This is the first in a series of three articles examining climate change and the opportunities created from decarbonisation written by the Conservative Environment Network (CEN). The aim of CEN is to advocate solutions to environmental problems that are consistent with conservative principals. The theme of this article is the benefits of a low carbon energy mix. By Adam Buckley with Ben Caldecott and Gavin Dick.
The next twenty years requires the rebuilding of over 30% of our electricity infrastructure. As Thatcher pursued a 'dash for gas' strategy we need to decide between rebuilding a high carbon economy or creating a new low carbon one based on efficiency and low carbon energy. Despite numerous energy reviews Labour has failed to make a decision.
Should the Conservatives win the election David Cameron will have the opportunity, as Margaret Thatcher did, to redefine our energy policy. The Conservative Low Carbon Economy paper sets out what they might do in government and it would have wide-ranging environmental, as well as economic, benefits.
CEN believes that we should consider climate change a significant risk and decarbonise accordingly. But even without the very real and obvious risks associated with climate change, decarbonisation has other profound benefits. In a world without climate change it would still make sense, if done in a cost-effective way, for Britain to save energy, use less foreign fossil fuels, and develop indigenous sources of low carbon energy.

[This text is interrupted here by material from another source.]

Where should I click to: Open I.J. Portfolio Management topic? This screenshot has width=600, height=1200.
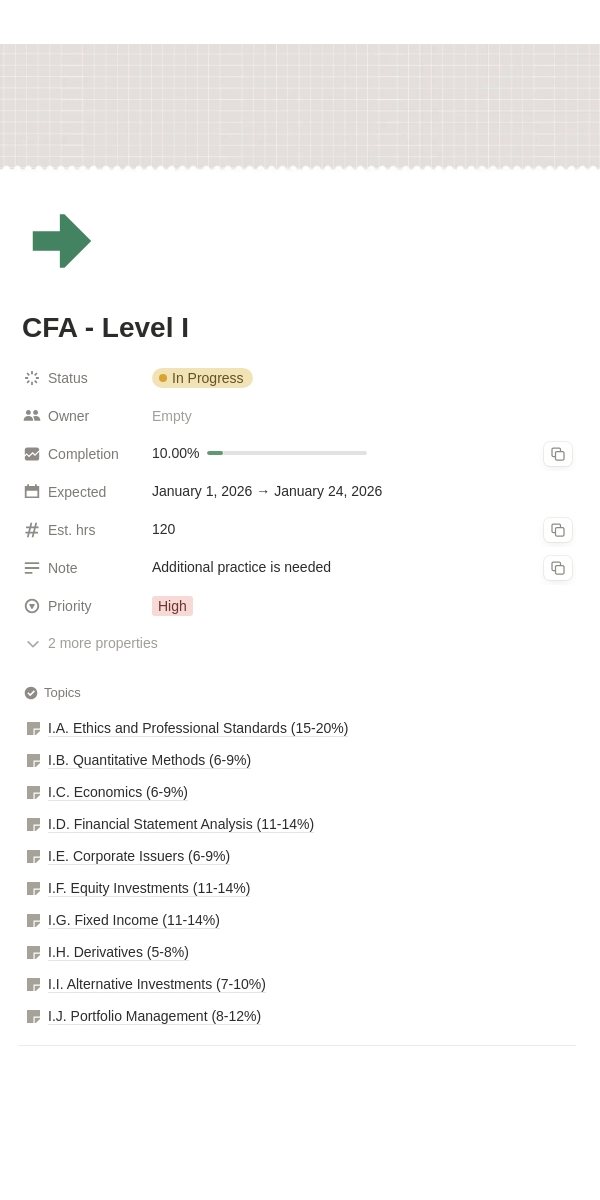click(154, 1016)
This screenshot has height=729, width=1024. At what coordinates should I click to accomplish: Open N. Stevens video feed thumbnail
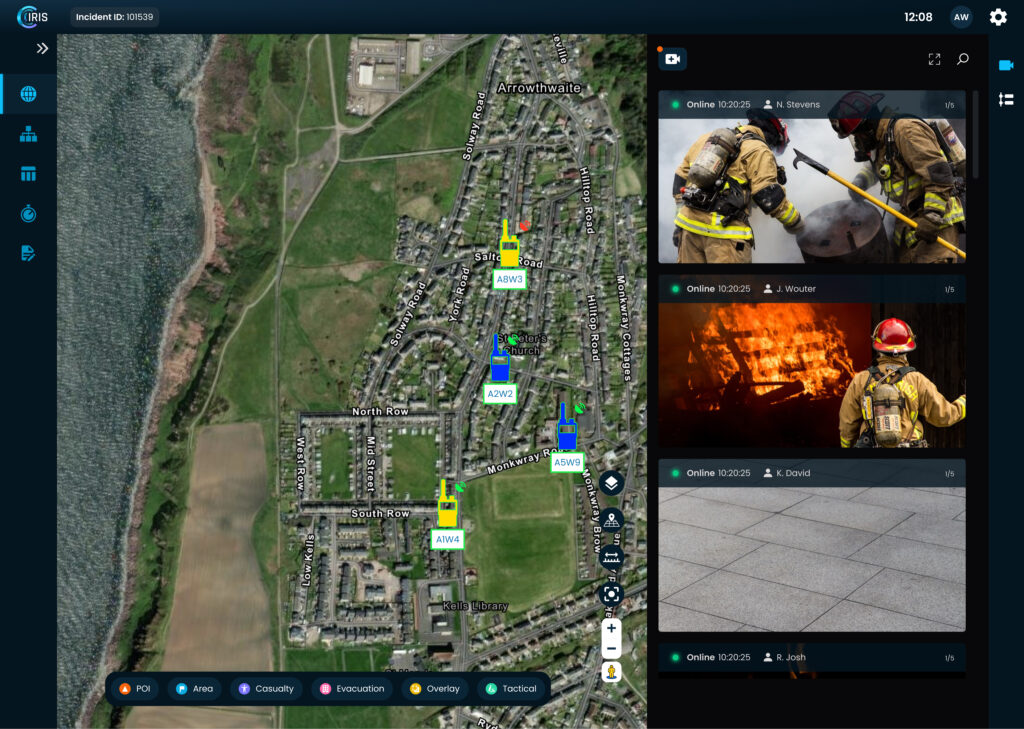[x=811, y=190]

The least contentious and economically rational decarbonisation measure is energy efficiency, clearly demonstrated in the McKinsey cost curve. Even without the threat of climate change we should use less energy – simply because it can save us money quickly. But to do so we need to tackle the market failures that prevent people and organisations from improving their energy efficiency, principally: access to capital, knowing what to do and reducing the “hassle” factor.